Following the FOMC’s monetary policy pronouncement on Wednesday, anti-fiat gold prices have risen in the last 24 hours. As expected, the central bank kept benchmark lending rates and the pace of quantitative easing constant. The US Dollar and Treasury yields fell as a result of the statement’s specifics and Chair Jerome Powell’s news conference.
Given that XAU/USD is a non-yielding asset, it tends to benefit when both of the latter are declining. The Fed elicited a kneejerk reaction. The central bank stated that the economy had progressed toward its maximum employment and price stability goals, which initially frightened markets. Policymakers have stated that they are on the verge of tapering.

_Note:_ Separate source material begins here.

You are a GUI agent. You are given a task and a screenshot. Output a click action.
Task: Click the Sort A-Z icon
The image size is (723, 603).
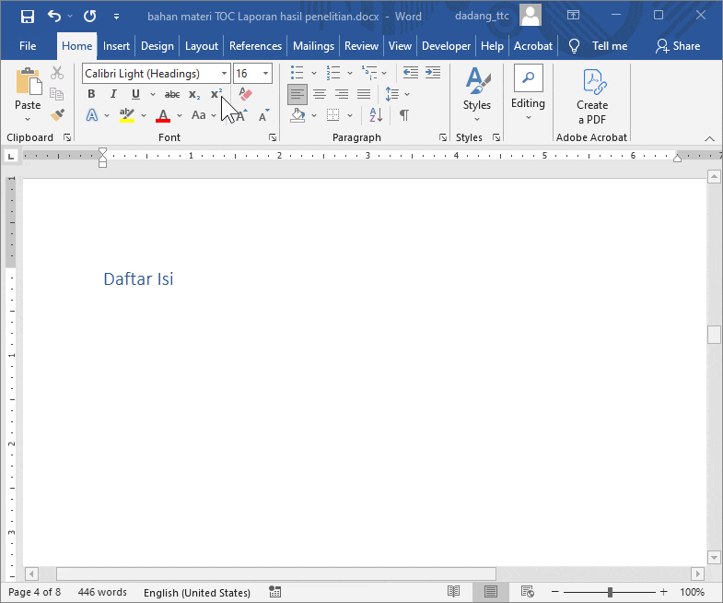(376, 115)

However, the attitude immediately changed as it became evident that the central bank is still very dovish. Powell stated that significant further development in the job market is still a long way off. Inflation, he repeated, is just temporary. Treasury yields fell sharply as his remarks appeared to imply that tapering is still a ways off, causing the drachma to rise. Over the next 24 hours, the first estimate of US second-quarter GDP will be released. Annualized increase will be 8.5 percent q/q, up from 6.4 percent the previous quarter. Since April, Atlanta’s Fed GDPNow Q2 real growth estimate has been going lower, and it now stands at 6.4 percent. A weaker-than-expected result could add to the central bank’s hesitancy. If bond rates continue to fall as a result of this, gold could continue to rise.

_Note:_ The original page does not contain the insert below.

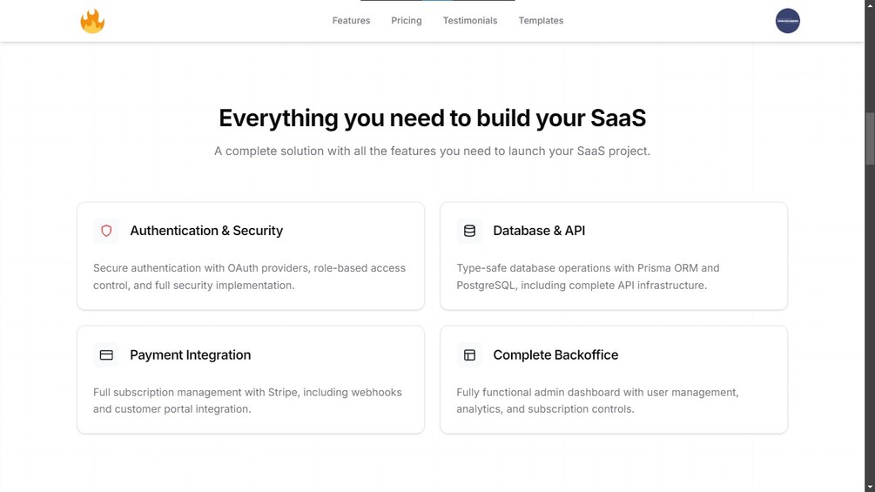The width and height of the screenshot is (875, 492).
Task: Select the Templates nav link
Action: click(541, 21)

On the 4-hour chart below, gold prices recently penetrated a near-term falling trendline from earlier this month, indicating that they may be poised to extend current advances. This comes after a period of bullish RSI divergence, indicating that the downward momentum was receding. If prices continue to rise, they may reach their all-time high of 1834 on July 15th. XAU/USD would then rise above the 200-period Simple Moving Average.